Every week NASL.com will take a look back in time and recall memories of the North American Soccer League in a regular ‘Throwback Thursday’ feature. From players, coaches and fans to landmark games and the occasional humorous event, each Thursday will offer a new memory from years gone by.
This week, New York Cosmos assistant coach Alecko Eskandarian recalls his childhood memories of the Cosmos and the opportunity to continue his family’s legacy with the club.
By Kristan Heneage
“I didn’t realize these guys were the greatest soccer players to ever play the game to me they were just friends to kick the ball around with,” that’s how Alecko Eskandarian explains his childhood in a locker room playing with former New York Cosmos defender Carlos Alberto.
The Brazil legend was a teammate to his father Andranik at the Cosmos, for who Alecko recently became assistant coach. Afforded the chance to continue the family tradition when the club reformed, it was one he simply couldn’t turn down. “That made my option that much more attractive and intriguing,” he explained. “We grew up with the Cosmos and obviously it’s what brought my parents to the United States.

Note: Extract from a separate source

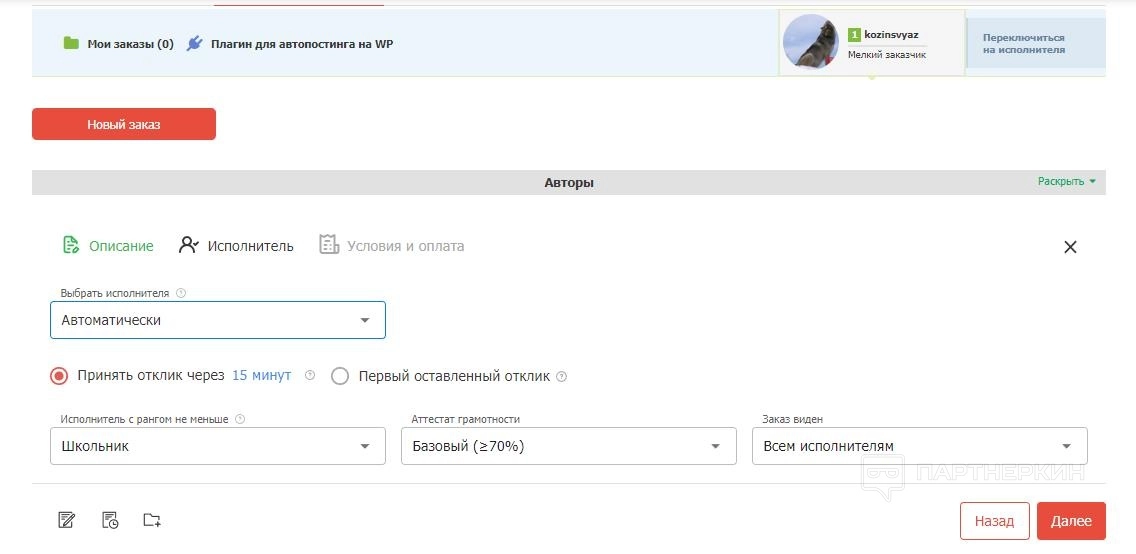
Task: Click help icon beside 'Первый оставленный отклик'
Action: (561, 377)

There’s obviously significant meaning to the Cosmos name for me.”
His playdate with Alberto wasn’t the first time the young Eskandarian had shown a potential to follow in his father’s footsteps. Speak to his parents and they’ll regale you with the story of their young son’s first steps and how he ignored their beckoning in order to kick a nearby soccer ball.
It’s a passion that was further cemented during time spent watching current head-coach Giovanni Savarese ply his trade with another of New York’s soccer teams, the Metrostars. “He was one of my favorite players when I was growing up,” he tells me. “Me being a forward and a goalscorer as a youngster he was always one of my favorite forwards to watch in MLS. He scored a ton of great goals for New York; I remember trying to mimic him after he scored a bicycle kick goal in one of the games.”

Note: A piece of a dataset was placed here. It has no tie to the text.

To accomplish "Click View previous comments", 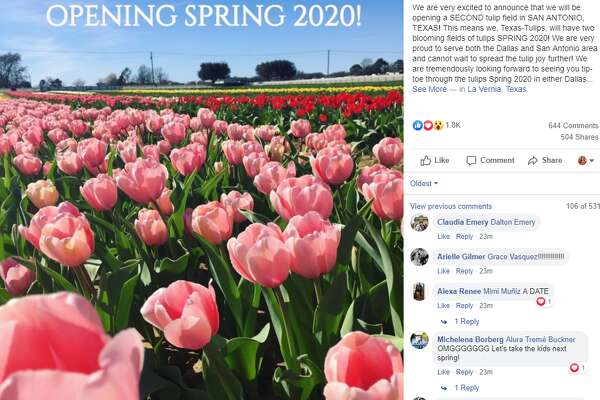I will (x=451, y=206).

The admiration evolved into friendship when the two met in Major League Soccer. Savarese may hail from Caracas, Venezuela, but he is deeply rooted in the soccer culture of New York & New Jersey. It was from there that the two connected on their mutual affection for the area Eskandarian had grown up in. Now working side by side, I’m curious to know what he’s learned about Savarese during his first managerial role.
“He speaks five languages, and he knows everybody [laughs],” he tells me. “He has a good heart. He has a keen soccer sense and tons of experience internationally and locally.”
Savarese is not the only one with linguistic skills on the coaching staff. Currently trying to reach the level of ‘somewhat decent’ at Italian, Eskandarian is also a fluent speaker of Armenian - something he admits to using when he wants to confuse anyone in the locker room. “I just bust it out and they have no idea.” he jokes.
Happy to indulge in the occasional laugh, his main focus is on the work he’s about to undertake: “I’m looking forward to the process of training,” he explains. “We’re basically building a team from scratch. I’m pretty much focused on making sure all the pieces of the puzzle fit. I’m looking forward to the pre-season to get these guys all on the same pitch playing together, seeing what works and what doesn’t.”
At only 30, and a former US International, it’s a unique situation for someone like Eskandarian to be in, but one he’s relishing. Having been a player as recently as 2010, he can still empathize with those he now tries to teach: “Whether it’s coaching decisions, whether it’s frustrating times, you’re not playing whatever it is. I’ve experienced that quite recently so it’s easy for me to relate to the players. That’s definitely a role that I think I need to take advantage of.”
He’s also keen to embrace the club’s history. Well versed in the heritage of soccer in New York, he also admires the unifying effect the game has on the city. “There are so many cultures that are passionate about soccer in this area,” he tells me.
That’s in part due to the work people like his father put in. “We’re in debt to the players that came before us,” he said. “Those guys from the 70’s and 80’s really made this a team that the public loved loved and I think that name has survived even though the team hasn’t played in over 20 years.”
Yet despite the club’s stellar past, Eskandarian now wants talk to focus on the Cosmos’ future - with one promise sure to whet the appetite of those eager fans. “We will absolutely play an attractive brand of football that’s going to reinvigorate the old Cosmos name,” he states confidently.
Although the club and what it represents holds a unique affection for Eskandarian and his family, the chance to weave his own story into the Cosmos tapestry is also something that appealed to him when he was afforded the opportunity. “It’s fun more than anything,” he explains. “The most important thing is that I believe in the project and what we’re doing. Obviously I have deeper ties with the history of it all. I think that helps me in terms of what to be expected and what we need to strive to meet.”
In the meantime, Eskandarian is gearing up for first kick: “I’m looking forward to all the work that comes before the lights go on in the stadium,” he said. That moment will come in early August when the club welcome the Fort Lauderdale strikers, at which point Eskandarian and his teammates begin to write the newest chapter in the storied history of the New York Cosmos.